Relevant published articles were identified through searches of the National Center for Biotechnology PubMed database. Medical subject heading (MESH) terms diabetes mellitus, hypoglycemic agents, and insulin, were each combined with the MESH term medication adherence and with the subheadings economics, prevention and control, psychology, statistics and numerical data, therapy, adverse effects, therapeutic use, and administration and dosage, where available. Studies were included if they met the following criteria: (1) analyzed empirical data on some measure of patient adherence to diabetes pharmacotherapy; (2) described methods for measuring patient adherence; (3) evaluated economic, clinical, or humanistic outcomes related to diabetes; and (4) had as a goal of the research to evaluate the link between patient adherence and outcomes (as a primary or secondary objective). The data from the articles meeting these criteria were then abstracted, including mention of the specific interventions being compared, specific methods for measuring adherence, outcomes compared between adherent and nonadherent patients and how these outcomes were measured, and information on variables that were adjusted for in predictive and causal multivariable models.
A total of 37 articles that met all 4 criteria in this review underwent data extraction. Of these studies, 22 (59%) used objective measures to assess adherence, with 1 study using pill counts to assess adherence and 21 using either pharmacy claims or similar refill records to assess refill behavior. The remaining 15 (41%) studies used a wide variety of subjective patient-reported adherence assessments.
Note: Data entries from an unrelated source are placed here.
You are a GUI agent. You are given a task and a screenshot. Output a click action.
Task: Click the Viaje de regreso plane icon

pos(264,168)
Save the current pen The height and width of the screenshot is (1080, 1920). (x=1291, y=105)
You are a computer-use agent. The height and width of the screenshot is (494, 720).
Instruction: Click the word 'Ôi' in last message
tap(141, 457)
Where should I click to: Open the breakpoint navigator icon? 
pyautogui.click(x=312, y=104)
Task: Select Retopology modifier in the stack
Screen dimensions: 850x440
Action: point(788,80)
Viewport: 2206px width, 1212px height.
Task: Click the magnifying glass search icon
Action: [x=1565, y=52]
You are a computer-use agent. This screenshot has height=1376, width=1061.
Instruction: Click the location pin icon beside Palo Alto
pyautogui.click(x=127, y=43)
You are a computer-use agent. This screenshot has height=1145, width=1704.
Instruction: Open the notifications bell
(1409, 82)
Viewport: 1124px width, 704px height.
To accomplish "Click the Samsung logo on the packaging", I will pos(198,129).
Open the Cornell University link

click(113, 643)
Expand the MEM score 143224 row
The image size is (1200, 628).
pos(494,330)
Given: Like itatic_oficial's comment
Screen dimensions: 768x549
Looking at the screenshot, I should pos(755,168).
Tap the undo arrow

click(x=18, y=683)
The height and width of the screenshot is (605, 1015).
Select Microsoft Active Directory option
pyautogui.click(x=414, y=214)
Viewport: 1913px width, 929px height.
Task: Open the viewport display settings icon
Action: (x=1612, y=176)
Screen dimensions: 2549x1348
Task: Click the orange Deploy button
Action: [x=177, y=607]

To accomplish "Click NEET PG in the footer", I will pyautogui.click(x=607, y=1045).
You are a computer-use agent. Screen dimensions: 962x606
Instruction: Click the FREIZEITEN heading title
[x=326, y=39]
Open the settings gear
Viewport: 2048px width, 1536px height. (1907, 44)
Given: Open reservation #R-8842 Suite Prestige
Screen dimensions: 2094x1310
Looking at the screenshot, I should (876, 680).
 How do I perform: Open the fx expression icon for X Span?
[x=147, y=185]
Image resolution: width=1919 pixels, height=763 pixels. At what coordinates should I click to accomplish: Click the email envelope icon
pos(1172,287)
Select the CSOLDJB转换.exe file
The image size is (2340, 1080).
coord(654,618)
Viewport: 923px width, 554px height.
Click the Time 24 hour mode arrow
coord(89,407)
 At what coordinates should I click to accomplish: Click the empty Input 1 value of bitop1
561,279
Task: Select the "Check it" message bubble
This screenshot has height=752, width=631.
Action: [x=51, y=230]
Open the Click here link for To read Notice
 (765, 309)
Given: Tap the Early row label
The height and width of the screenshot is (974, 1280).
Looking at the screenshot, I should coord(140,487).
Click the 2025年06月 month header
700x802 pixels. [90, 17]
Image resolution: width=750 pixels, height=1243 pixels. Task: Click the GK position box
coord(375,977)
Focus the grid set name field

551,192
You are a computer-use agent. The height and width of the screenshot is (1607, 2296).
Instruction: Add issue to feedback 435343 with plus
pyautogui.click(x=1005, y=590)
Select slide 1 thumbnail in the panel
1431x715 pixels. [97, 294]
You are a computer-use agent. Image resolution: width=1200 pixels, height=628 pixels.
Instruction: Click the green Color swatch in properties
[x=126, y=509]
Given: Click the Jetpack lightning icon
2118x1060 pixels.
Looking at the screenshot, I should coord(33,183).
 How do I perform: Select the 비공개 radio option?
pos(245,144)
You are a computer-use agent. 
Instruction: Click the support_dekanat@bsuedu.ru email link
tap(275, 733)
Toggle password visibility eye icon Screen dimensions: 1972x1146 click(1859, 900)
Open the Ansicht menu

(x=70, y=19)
The majority (13/23 [57%]) of the glycemic control studies reported that improved adherence was associated with better glycemic control. The ability to draw a distinction between adherence and glycemic control tended to occur more frequently [7/9 (78%)] among studies that characterized adherence in terms of prescription refills compared with studies that used various constructs for patient-reported adherence measures.
Based on the literature, better adherence was found to be associated with improved glycemic control and decreased health care resource utilization. There was no consistent association between improved adherence and decreased health care costs. Little data were available on the association between adherence and quality of life.